Source information –
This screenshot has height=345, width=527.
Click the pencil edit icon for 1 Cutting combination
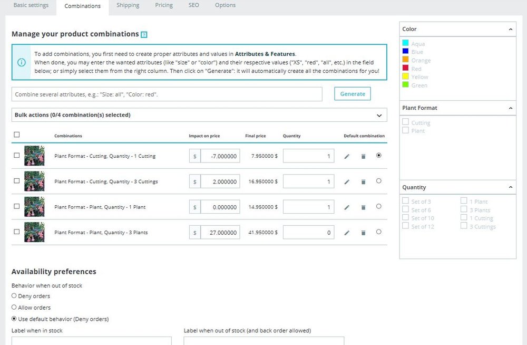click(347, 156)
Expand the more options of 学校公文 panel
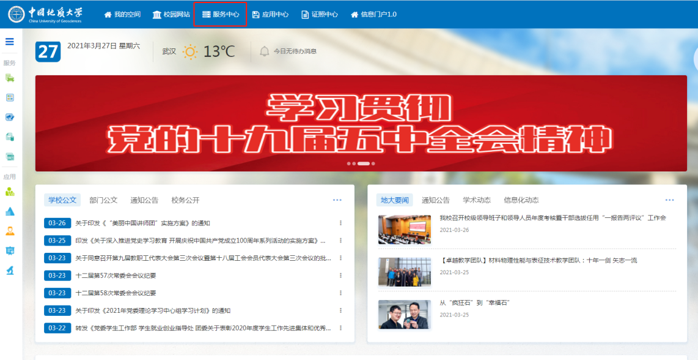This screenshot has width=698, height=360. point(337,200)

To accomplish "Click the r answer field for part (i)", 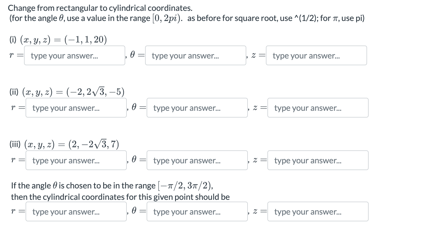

Task instructions – Drop the pictures; repeat each entry above exactly.

Exercise answer –
This screenshot has height=345, width=527.
Click the pencil edit icon for 1 Cutting combination
click(347, 156)
Expand the more options of 学校公文 panel
This screenshot has width=698, height=360. point(337,200)

To accomplish "Click the r answer field for part (i)", 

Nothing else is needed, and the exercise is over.